Le Pianiste

par

Wladyslaw Szpilman

Wladyslaw Szpilman : instrumentiste virtuose, compositeur, intellectuel raffiné, juif, tout l'oppose à la barbarie nazie. Il est l'incarnation de ce que les nouveaux maîtres de l'Europe en ces années de guerre ont voulu détruire, et il a survécu. Sa grande sensibilité lui fait ressentir la situation avec une intensité intolérable, ce qui le pousse au bord de la dépression. C'est la musique qui le sort de sa mélancolie : « Mon travail ne me donnait guère le loisir de broyer du noir ». La musique, c'est sa sphère protégée, son havre que les barbares ne peuvent atteindre. Ainsi, alors que les armées allemandes écrasent tout en Europe, lui, sa famille et ses amis parviennent à s'abstraire de la terrible réalité : « Je me suis installé au piano, entouré par des connaisseurs […]. Le violoniste est venu se placer à ma droite. À ma gauche s'est assise une charmante jeune fille […] qui se disposait à tourner les pages de la partition pour moi. Qu'aurais-je pu souhaiter de plus pour atteindre au parfait bonheur à ce moment ? » Mais quand la réalité fracasse cette fragile sphère, il est dévasté par la mélancolie. « Le désespoir sans fond dans lequel j'avais sombré », écrit-il, le plonge dans un état qui ressemble fort à une dépression. En ces temps où les gens survivent en faisant du marché noir, en volant, il fait la seule chose qu'il sache faire : il joue du piano et donne des concerts. Jusqu'au jour où la barbarie prend le dessus et où il échappe d'un cheveu à la déportation : « Quelqu'un m'a attrapé par le collet et m'a tiré sans ménagement de l'autre côté du cordon de policiers. ». L'artiste délicat qui préservait ses mains – son outil de travail – devient ouvrier du bâtiment et se soumet aux dures réalités de ce métier, il est battu, il est affamé. Puis il se voit contraint de se cacher, et de vivre « dans une solitude extrême, unique. J'étais seul dans un immeuble abandonné, dans un quartier déserté ». Il boit de l'eau croupie, ronge des croûtes de pain dur et moisi. Il descend au plus bas de ce que peut supporter un être doué de raison avant de sombrer dans la folie.

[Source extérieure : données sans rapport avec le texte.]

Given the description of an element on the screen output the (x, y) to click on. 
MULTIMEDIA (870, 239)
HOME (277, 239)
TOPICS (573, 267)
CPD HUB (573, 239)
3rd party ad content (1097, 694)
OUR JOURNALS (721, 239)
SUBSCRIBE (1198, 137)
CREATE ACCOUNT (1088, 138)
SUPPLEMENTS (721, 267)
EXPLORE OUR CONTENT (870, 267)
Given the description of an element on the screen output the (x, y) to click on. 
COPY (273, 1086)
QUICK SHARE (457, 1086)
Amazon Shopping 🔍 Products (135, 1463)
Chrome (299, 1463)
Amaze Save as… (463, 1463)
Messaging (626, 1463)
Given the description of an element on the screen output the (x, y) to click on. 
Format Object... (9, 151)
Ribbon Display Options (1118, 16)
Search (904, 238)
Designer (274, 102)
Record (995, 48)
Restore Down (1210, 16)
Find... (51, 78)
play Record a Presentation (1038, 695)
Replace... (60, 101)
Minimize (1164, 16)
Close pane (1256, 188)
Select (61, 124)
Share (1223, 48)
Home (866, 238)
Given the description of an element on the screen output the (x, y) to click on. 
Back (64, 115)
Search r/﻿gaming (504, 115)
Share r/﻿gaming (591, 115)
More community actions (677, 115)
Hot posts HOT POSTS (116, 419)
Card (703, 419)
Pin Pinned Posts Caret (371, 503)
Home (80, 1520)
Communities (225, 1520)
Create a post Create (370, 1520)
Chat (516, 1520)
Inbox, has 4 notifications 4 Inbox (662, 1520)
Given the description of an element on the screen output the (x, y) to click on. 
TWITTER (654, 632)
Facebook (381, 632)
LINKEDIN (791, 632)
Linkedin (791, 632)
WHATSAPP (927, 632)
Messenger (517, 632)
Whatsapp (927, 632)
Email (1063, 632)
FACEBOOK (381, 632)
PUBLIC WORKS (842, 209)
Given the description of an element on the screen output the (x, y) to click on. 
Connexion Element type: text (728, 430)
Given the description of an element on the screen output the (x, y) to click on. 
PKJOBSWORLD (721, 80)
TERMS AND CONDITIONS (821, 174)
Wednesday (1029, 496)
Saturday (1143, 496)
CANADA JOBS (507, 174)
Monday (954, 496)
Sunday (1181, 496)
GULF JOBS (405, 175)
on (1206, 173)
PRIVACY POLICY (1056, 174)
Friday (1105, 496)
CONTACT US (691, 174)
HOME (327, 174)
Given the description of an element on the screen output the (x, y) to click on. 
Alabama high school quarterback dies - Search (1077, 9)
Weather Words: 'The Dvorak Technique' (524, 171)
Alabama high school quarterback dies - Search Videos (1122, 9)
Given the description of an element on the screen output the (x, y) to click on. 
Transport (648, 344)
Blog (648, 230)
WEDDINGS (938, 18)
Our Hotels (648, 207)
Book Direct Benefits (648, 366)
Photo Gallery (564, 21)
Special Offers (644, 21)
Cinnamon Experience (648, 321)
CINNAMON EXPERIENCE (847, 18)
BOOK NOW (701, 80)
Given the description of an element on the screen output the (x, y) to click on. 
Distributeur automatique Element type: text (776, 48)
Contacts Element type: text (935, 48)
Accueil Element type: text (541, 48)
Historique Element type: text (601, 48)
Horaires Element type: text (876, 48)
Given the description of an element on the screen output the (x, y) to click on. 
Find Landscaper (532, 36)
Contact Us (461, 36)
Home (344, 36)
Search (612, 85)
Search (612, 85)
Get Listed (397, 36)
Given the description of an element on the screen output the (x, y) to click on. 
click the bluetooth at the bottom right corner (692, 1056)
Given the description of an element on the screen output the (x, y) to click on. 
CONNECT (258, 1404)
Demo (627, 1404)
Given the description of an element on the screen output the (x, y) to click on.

            Or, au fil du temps et de cette descente aux enfers, Wladyslaw Szpilman ne renonce jamais à ses valeurs. Il aurait pu être préservé en obtenant un faux certificat de travail, mais il le refuse car lui seul aurait été protégé, et non sa famille. Quand il travaille sur des chantiers à l'extérieur du ghetto, il se livre au marché noir, mais non pour son profit : il fait passer de la nourriture pour la communauté, et aussi des armes pour la rébellion qui se prépare. Ces actes de courage, Wladyslaw Szpilman les évoque avec une grande modestie. De plus, il est remarquable qu'à aucun moment il n'exprime la moindre idée de vengeance. Il a traversé l'enfer et est demeuré, sinon intact, intègre. Wladyslaw Szpilman n'a jamais baissé pavillon face aux Nazis, c'est ce qui fait de lui un être remarquable.